Date & Time: Apr 22, 2005 at 0741 LT
Flight Type:
Nanaimo – Comox
Crew on board:
Crew fatalities:
Pax on board:
Pax fatalities:
Other fatalities:
Total fatalities:
The aircraft was on a scheduled cargo flight from Nanaimo, British Columbia, to the civilian terminal on the south side of the military airbase at Comox, British Columbia. The crew members established communication with the Comox tower when they were at about 2000 feet over Hornby Island, 12 nautical miles southeast of Comox, and requested a practice back course/localizer approach to Runway 30, circling for landing on Runway 18. The request was approved and the aircraft continued inbound. When the aircraft was about two miles from the threshold of Runway 30, the crew declared an emergency for an engine fire in the right engine. The tower alerted the airport response teams and requested standard data from the crew concerning the number of people and amount of fuel on board. Less than 30 seconds after the crew first reported the emergency, the aircraft was engulfed in flames. Shortly thereafter, at 0741 Pacific daylight time, the aircraft rolled inverted and struck the ground in a steep, nose-down, left-wing-low attitude. The aircraft broke apart and burned. Both crew members were fatally injured.
Probable cause:
Findings as to Causes and Contributing Factors:
1. At some point after 01 April 1999, a bad gasket (P/N LW-13388) was installed in the accident engine.

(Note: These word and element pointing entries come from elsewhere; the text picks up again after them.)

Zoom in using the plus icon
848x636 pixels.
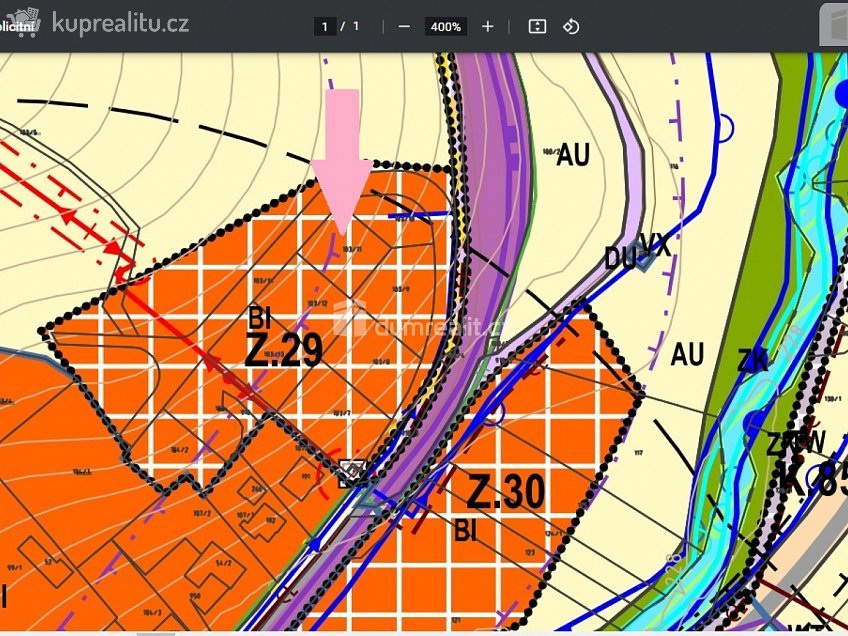click(x=487, y=27)

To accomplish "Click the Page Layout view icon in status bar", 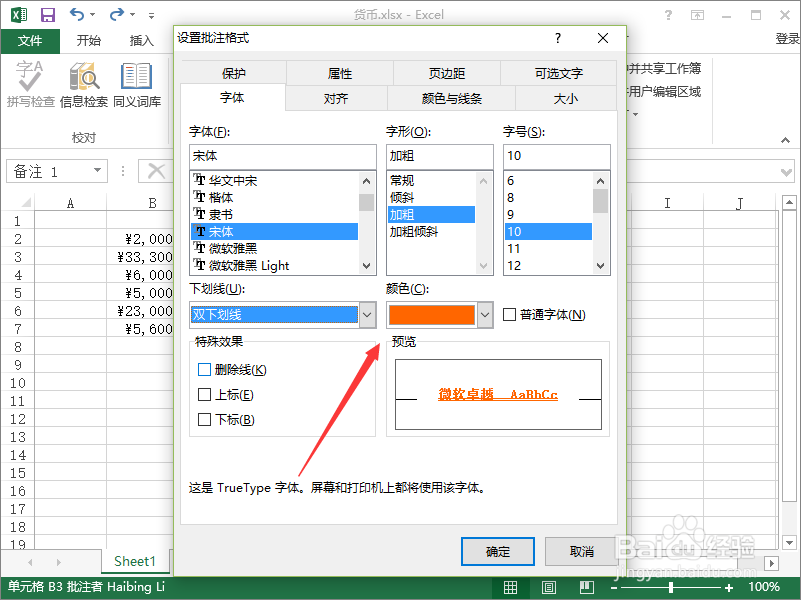I will [548, 588].
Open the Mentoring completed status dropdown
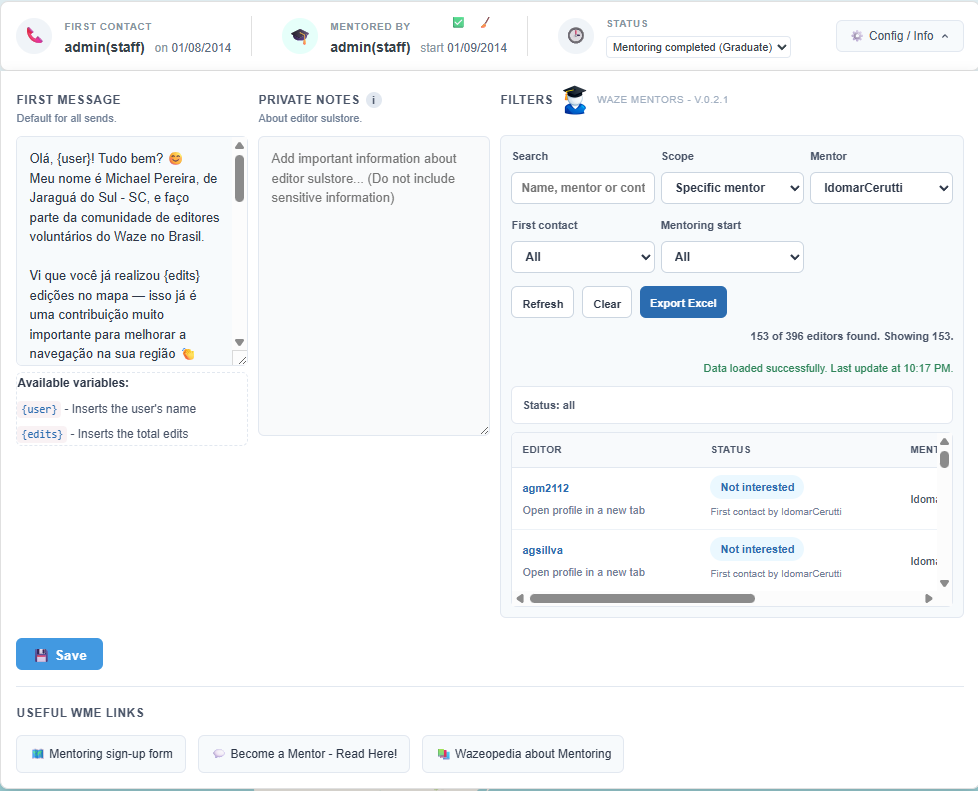Screen dimensions: 978x791 click(698, 47)
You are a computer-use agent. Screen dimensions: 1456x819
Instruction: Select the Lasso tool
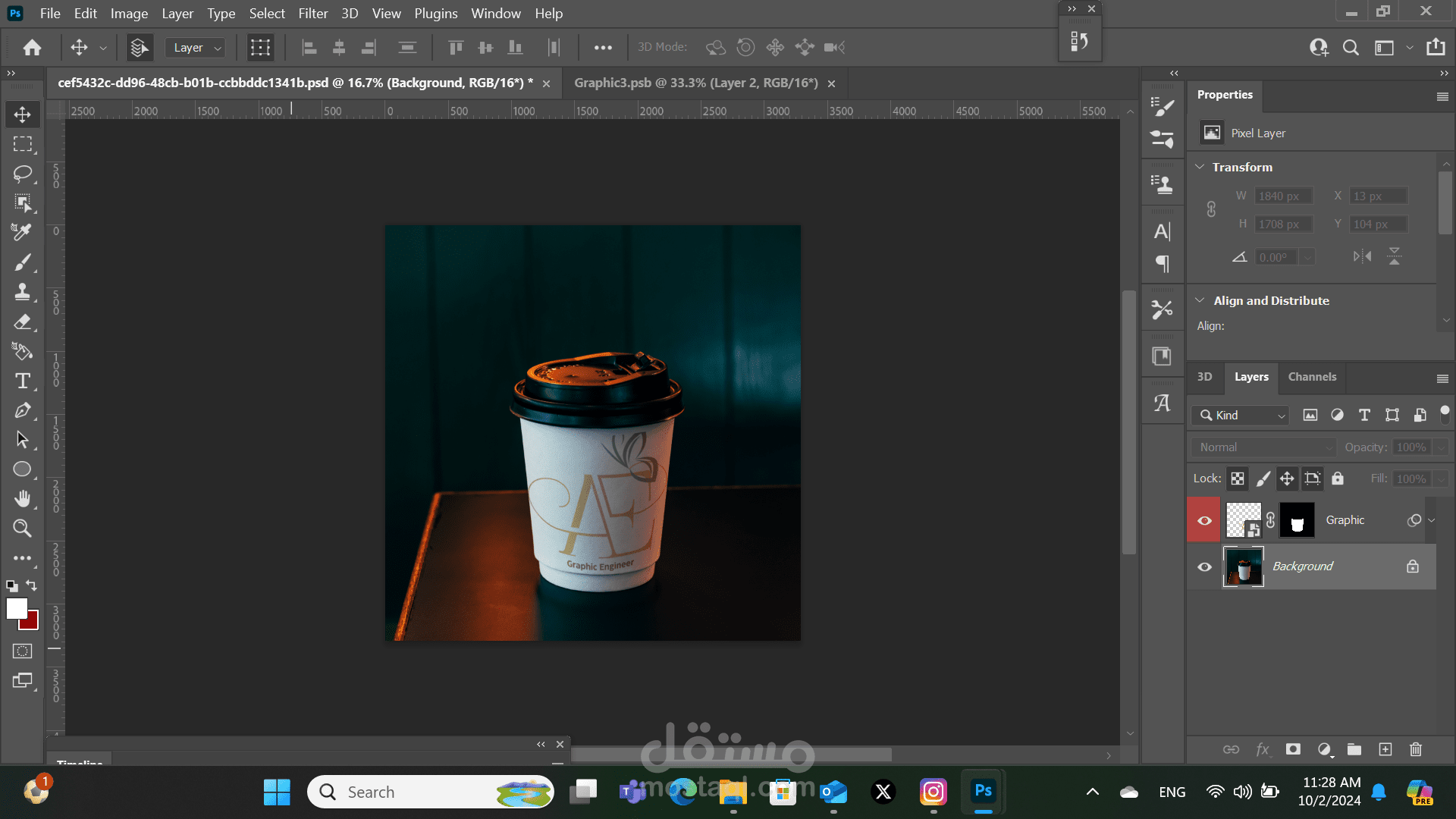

2. The requirement of Airworthiness Directive 2002-12-07 (to ensure that old converter plate gaskets were removed and replaced by new parts) was not carried out on the accident engine.
3. The improper oil filter converter plate gasket in the right engine compartment failed, allowing pressurized oil to spray into the engine compartment and ignite on contact with hot turbocharger and exhaust components.
4. The firewall fuel shut-off valve remained in the OPEN position, allowing pressurized fuel to be delivered to the engine-driven fuel pump by the aircraft’s boost pumps.
5. The initial oil-fed fire generated considerable heat, which melted the casing of the engine-driven fuel pump, allowing pressurized fuel to intensify the fire.
6. The flames breached the main fuel tank, inboard of the engine, causing the aircraft to become engulfed in flames.
Findings as to Risk:
1. Inappropriate converter plate gaskets, identified by part number LW-13388, are known to have remained in the aviation system after the date of the terminating action required by Airworthiness Directive (AD) 2002-12-07.
2. Compliance with the full requirements of AD 2002-12-07 is not always being accomplished with respect to vibro-peening and proper gluing procedures.